Periodic Reporting for period 1 - OOCSOCS (Socs3 gene in oocyte maturation and fertilisation - a novel link between inflammation and infertility)
Reporting period: 2017-06-01 to 2019-05-31
Reproductive aging and problematic female fertility are linked to increased inflammatory signalling. We initially focused on a previously identified candidate gene involved in the regulation of the inflammatory response, as well as placenta development, Suppressor of cytokine signalling 3 (Socs3). However, our research led us towards a much more fundamental role of the mTOR intra-cellular signalling pathway, also associated with inflammation and aging. Specifically, we studied the process of mTOR-regulated cap-dependent translation (a specialized and highly regulated form of cellular protein synthesis) and its effect on the oocyte maturation and the preimplantation embryonic development stages. We uncovered a novel fundamental effect of mTOR signalling on the spatial positioning of cells in the early embryo. Such spatial positioning is tightly associated with the segregation of individual and functional specialization of distinct cell lineages in the early embryo and mTOR signalling regulates the number of the progenitor cells that will give rise to the embryo itself (found encapsulated inside the developing embryonic mass), as oppose to outer-residing cells that ultimately form extraembryonic tissue (i.e. placenta). We also developed a highly optimised low input protocol for genome-wide profiling of actively translated mRNAs (molecular intermediates between genes and synthesis of the proteins they encode), applied it to maturing mouse oocytes and identified important differences in those from aged versus young females; with potential consequences for fertility. In addition, we studied the novel interplay of the mTOR and p38-mitogen-activated-kinase pathways in translation regulation at the late blastocyst stage (i.e. prior to uterine implantation), affecting the specification of the primitive endoderm extraembryonic cell lineage (needed to support the post-implantation developmental stages).
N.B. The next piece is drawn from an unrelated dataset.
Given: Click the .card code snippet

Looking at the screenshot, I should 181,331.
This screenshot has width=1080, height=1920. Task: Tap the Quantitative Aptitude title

As a direct consequence of this award and the above summarised experiments progression, this project has also substantially contributed to the career progression of the postdoctoral researcher, Dr. Gahurova, towards becoming an independent group leader at the University of South Bohemia in Czech Republic.
The results of this project were published in 6 peer reviewed publications. One manuscript, constituting the main theme of the project, is at the advanced stage of preparation and is expected to be submitted to a peer-reviewed journal by the end of 2021. Furthermore, the results were presented at three international conferences (1 oral and two poster presentations), one invited oral presentation at an international conference (after finishing the project), and two seminars at the local academic institutions. In addition, the results were disseminated at 4 public engagement activities (for secondary school teachers, students, and primary school children). All this was achieved with two maternity breaks and Covid-19 pandemics lockdown (with attendant closed child day care).